• DATASET EXCERPTS:

-=-=-=-=-

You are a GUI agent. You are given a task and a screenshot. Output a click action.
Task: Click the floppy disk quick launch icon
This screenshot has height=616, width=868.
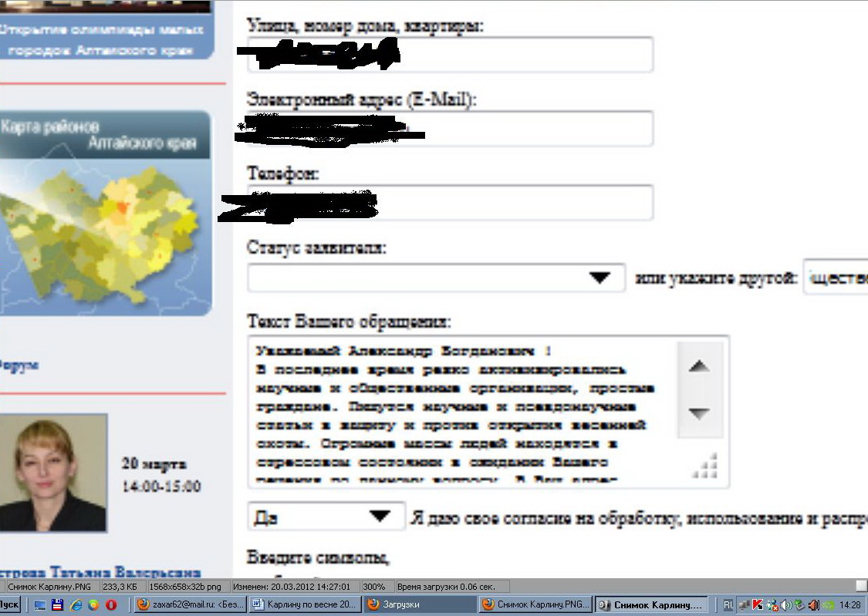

-=-=-=-=-

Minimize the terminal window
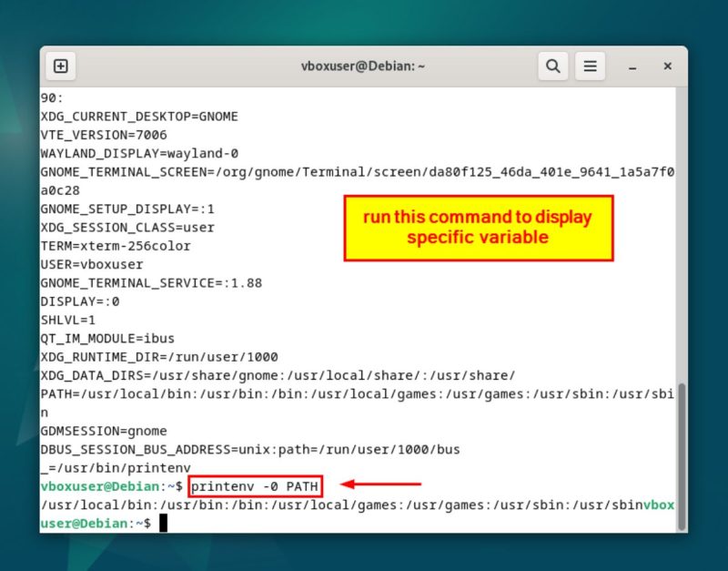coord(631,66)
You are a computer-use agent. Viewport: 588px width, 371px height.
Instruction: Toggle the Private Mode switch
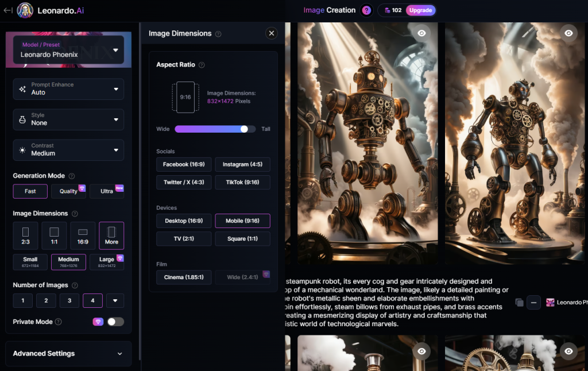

-=-=-=-=-

• WHAT TO DO: Retype only the stretch of lines above starting at the one with "You are a GUI" and stopping at the one with "This screenshot has height=616, width=868.", exactly as written, with both kept.

• SOLUTION TO THIS PROBLEM:
You are a GUI agent. You are given a task and a screenshot. Output a click action.
Task: Click the floppy disk quick launch icon
This screenshot has height=616, width=868.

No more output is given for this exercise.